Oracle选择性系统授权

Selective System Grants

问题：

我只想授予XX用户alter system set user_dump_dest 权限！

I want to give users the ability to execute "alter system set user_dump_dest" only. I want to give them the ability to turn on extended tracing but write out the trace files to a different directory, such as /tmp, rather than to the default directory. Is there a way to do this easily?

Tom回答：

存储过程是绝佳方案！

Stored procedures are great for this!

存储过程，默认以定义者权限运行。你需要做的就是：

A stored procedure, by default, runs with the base privileges of the definer of the routine. As a user with the ability to use ALTER SYSTEM , all you need to do is

create or replace procedure set_udump (p_udump in varchar2)
as
begin
 if ( p_udump NOT LIKE '%=%' )
 then
      execute immediate 'alter system set
      user_dump_dest = '''||p_udump||''' scope=memory';
 else
    raise_application_error(-20000,'Sorry, but for safety
    reasons this procedure does not allow "=" in the parameter value');
 end if;
end;
/

防止SQL注入攻击！

Note: Revised content—to prevent SQL injection—for this procedure submitted by Roy Jorgensen.
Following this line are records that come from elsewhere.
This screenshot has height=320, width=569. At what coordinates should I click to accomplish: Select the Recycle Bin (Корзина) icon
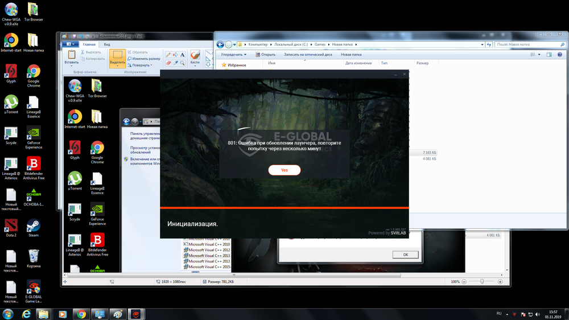(x=34, y=256)
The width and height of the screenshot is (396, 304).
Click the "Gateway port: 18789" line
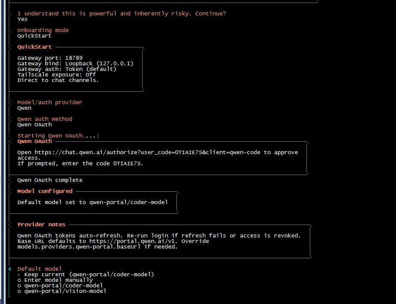[50, 58]
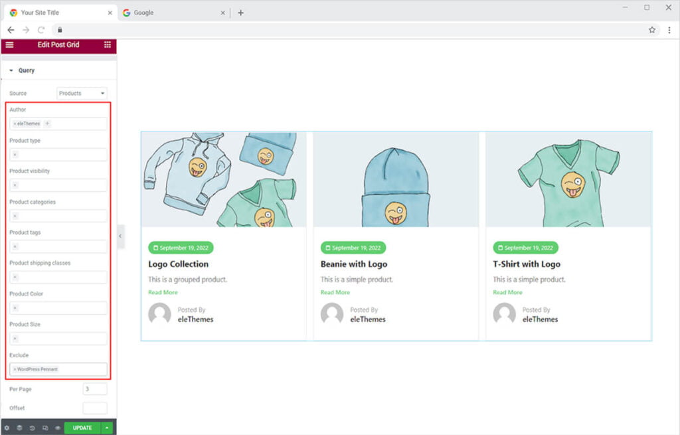Remove the eleThemes author tag

tap(15, 124)
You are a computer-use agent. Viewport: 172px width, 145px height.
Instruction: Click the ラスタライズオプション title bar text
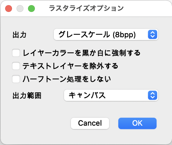[86, 9]
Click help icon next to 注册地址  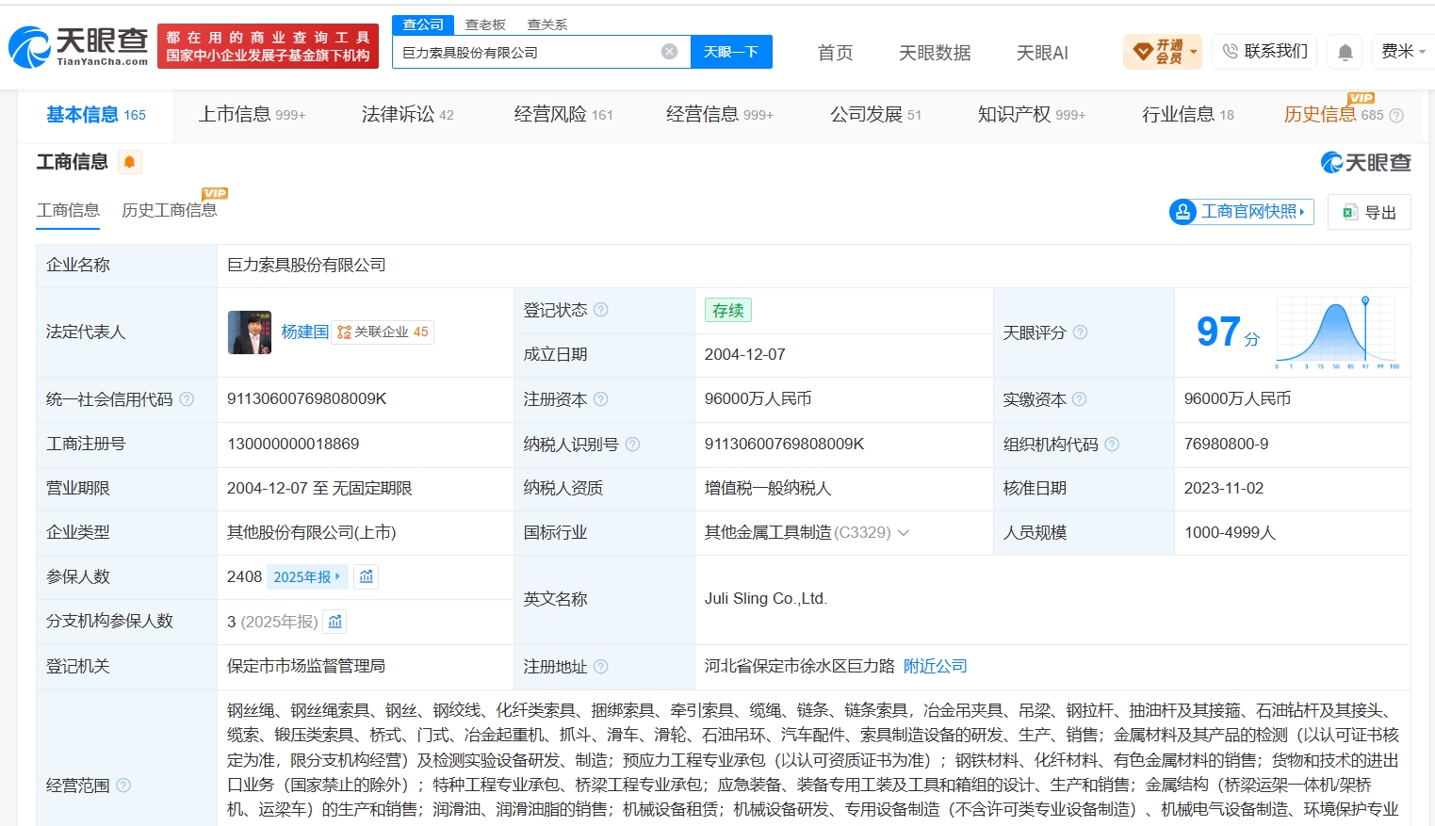pos(601,667)
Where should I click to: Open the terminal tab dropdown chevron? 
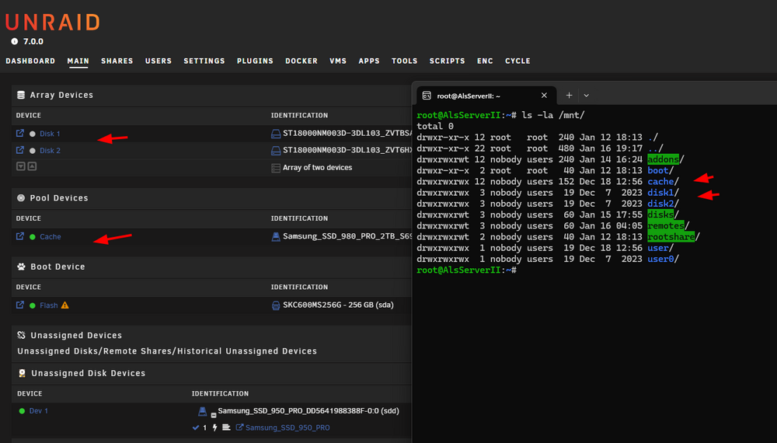(x=586, y=96)
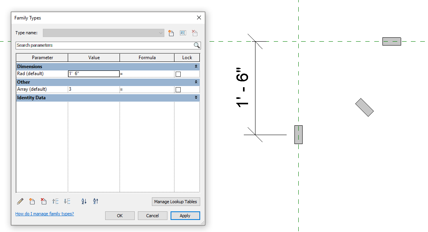Open Manage Lookup Tables
The width and height of the screenshot is (428, 232).
(x=176, y=202)
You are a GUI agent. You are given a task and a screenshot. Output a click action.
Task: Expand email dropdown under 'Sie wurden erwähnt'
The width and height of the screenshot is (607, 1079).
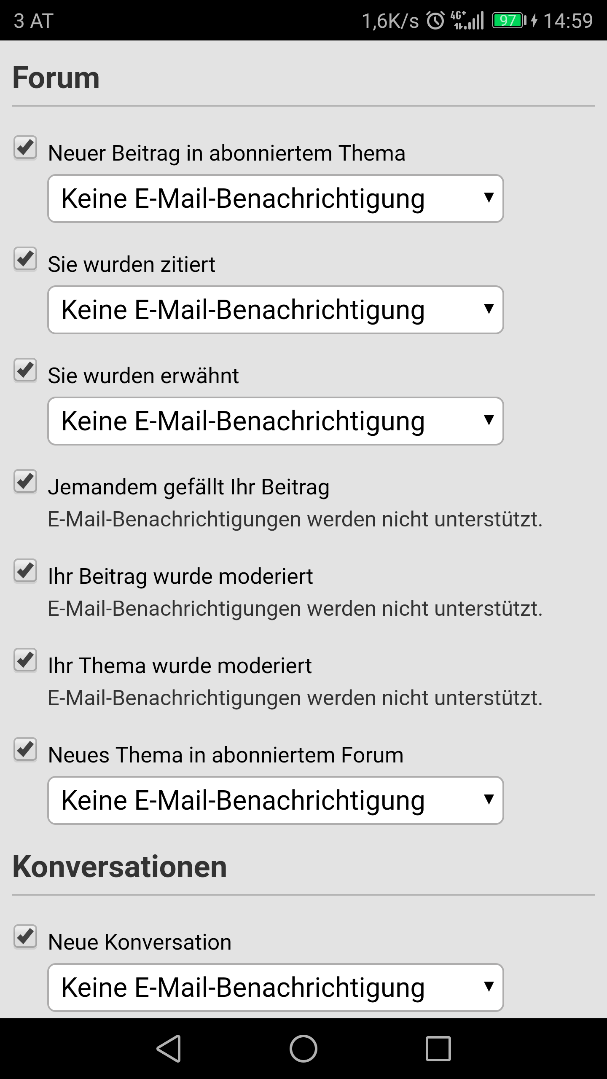(275, 421)
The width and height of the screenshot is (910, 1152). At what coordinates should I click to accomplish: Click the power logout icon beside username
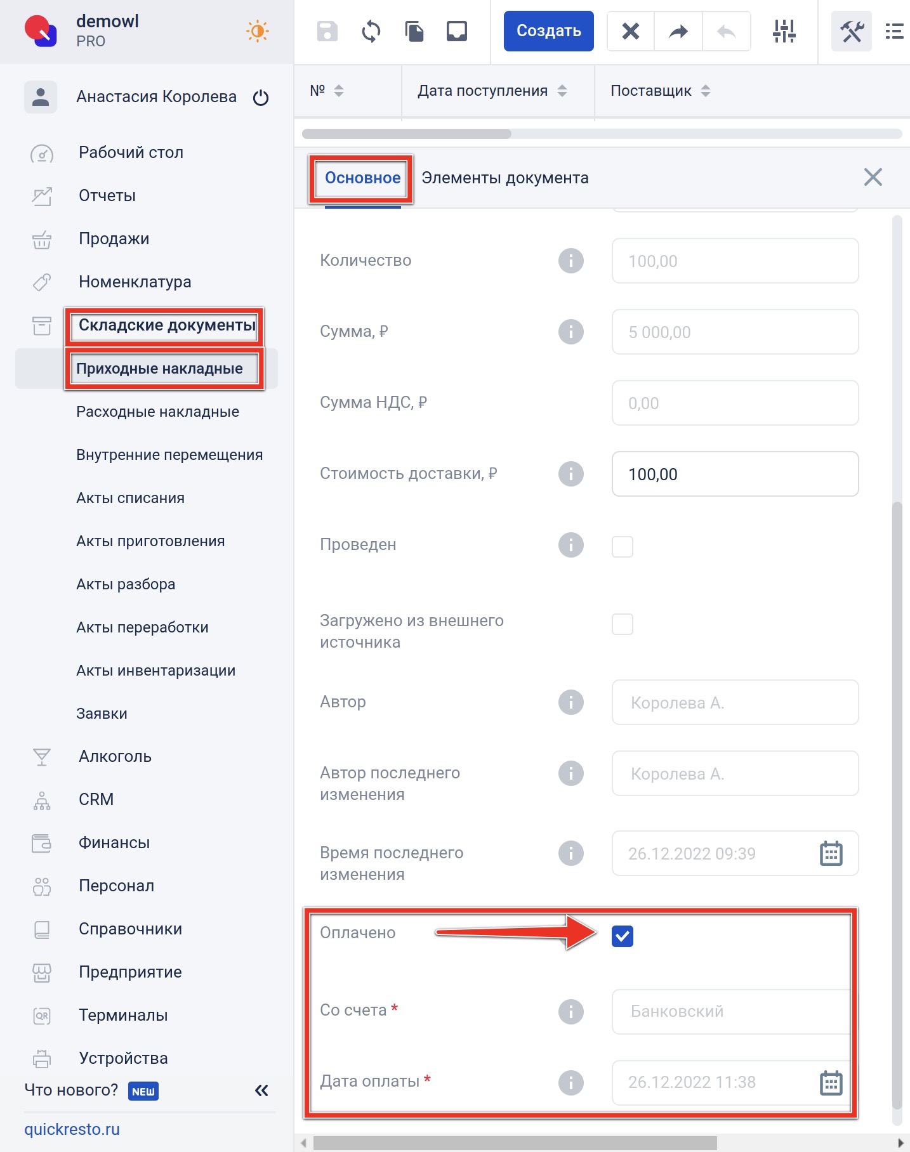(x=261, y=98)
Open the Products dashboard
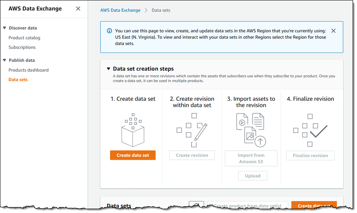 [29, 70]
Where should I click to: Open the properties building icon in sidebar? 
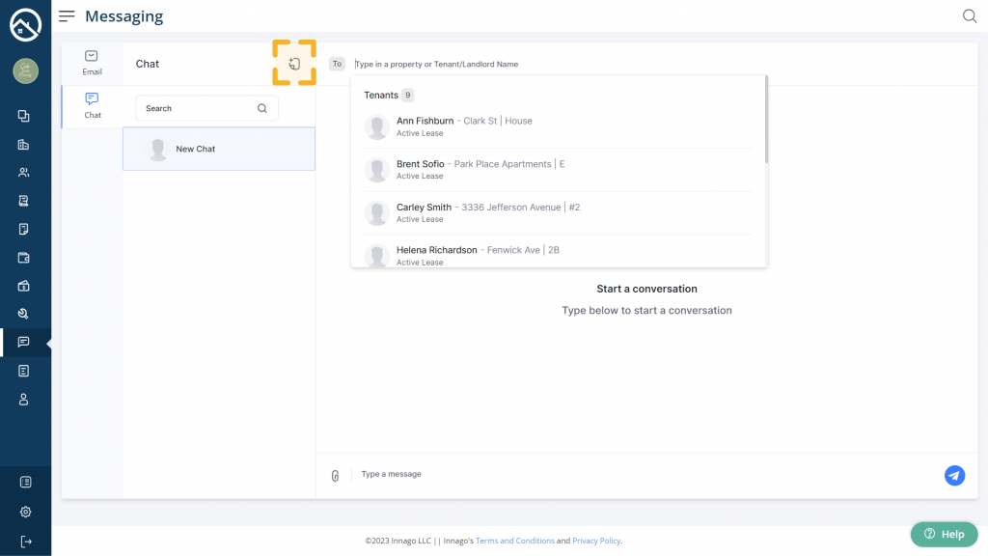point(24,145)
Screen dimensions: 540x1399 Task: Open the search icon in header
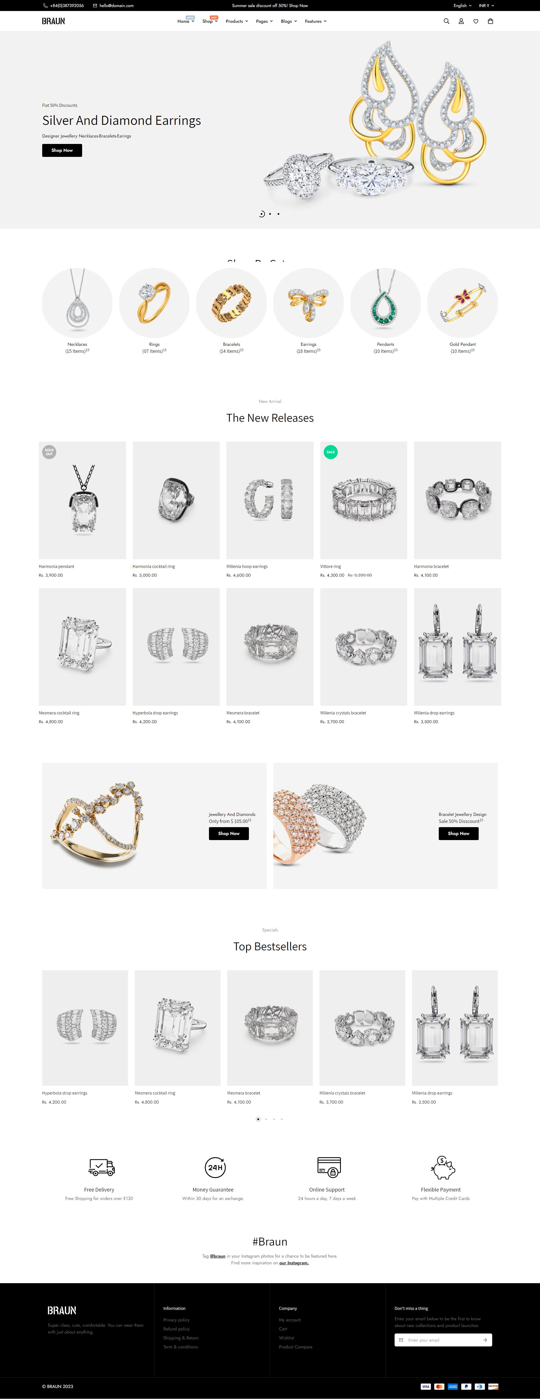coord(447,21)
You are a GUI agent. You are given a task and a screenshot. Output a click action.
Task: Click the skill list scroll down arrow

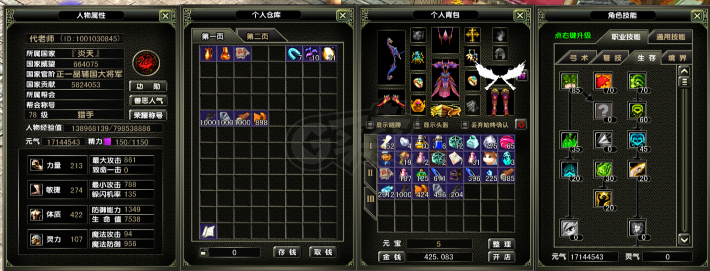(684, 239)
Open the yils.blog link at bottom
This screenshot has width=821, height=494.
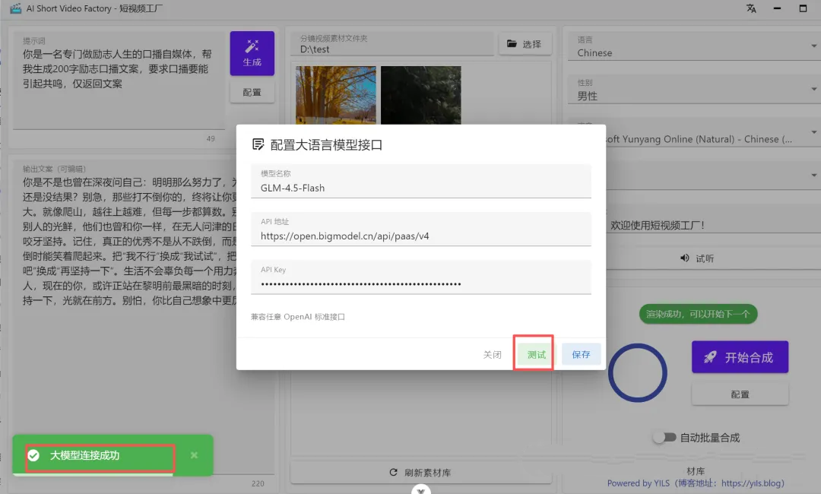753,483
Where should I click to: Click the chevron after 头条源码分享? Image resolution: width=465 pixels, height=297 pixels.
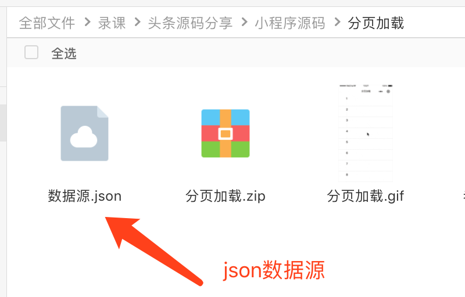(x=244, y=22)
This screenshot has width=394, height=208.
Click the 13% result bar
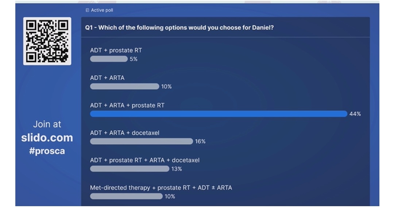(130, 169)
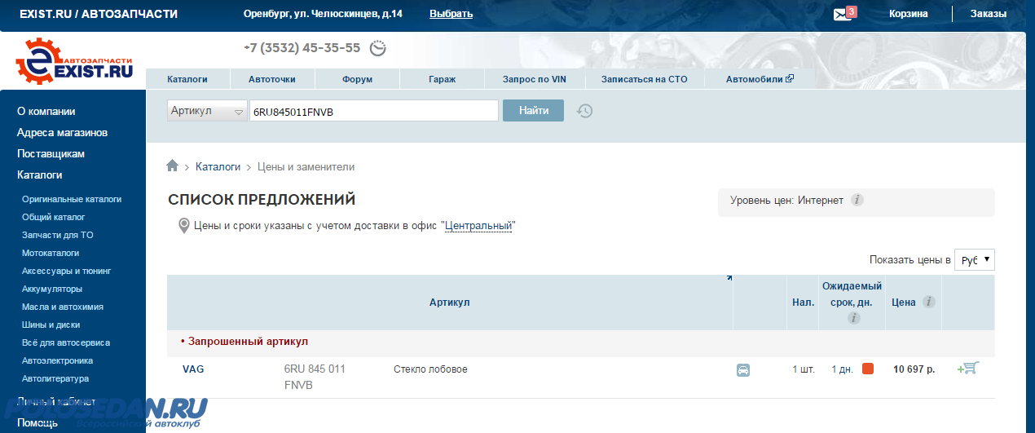Click the Выбрать store link
Image resolution: width=1035 pixels, height=433 pixels.
[451, 14]
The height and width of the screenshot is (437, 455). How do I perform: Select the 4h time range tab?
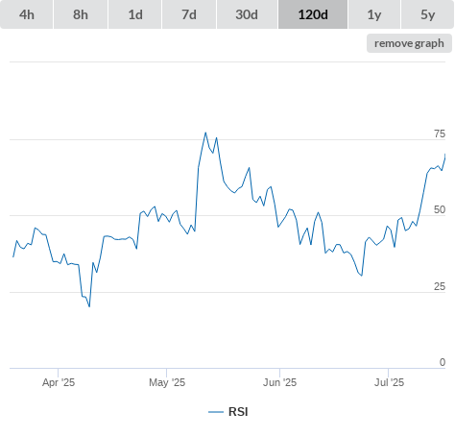point(27,14)
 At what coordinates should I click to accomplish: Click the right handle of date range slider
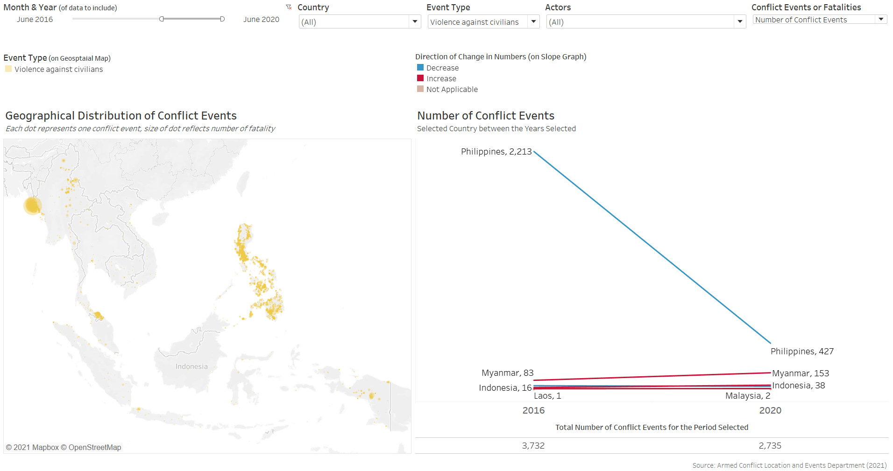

The owner of the procedure needs to have ALTER SYSTEM granted directly, not via a role. Seeasktom.oracle.com/~tkyte/Misc/RolesAndProcedures.htmlfor details on that nuance. So we run

SQL> grant alter system to a;
Grant succeeded. 

SQL> grant execute on set_udump to scott;
Grant succeeded.

Now, connected as SCOTT , run

SQL> exec set_udump( '/tmp' );
PL/SQL procedure successfully
completed.

这种途径提供优秀的安全机制。

This approach works for any privilege you want to grant selectively like this. Stored procedures—with their ability to run as definer—provide an excellent security mechanism!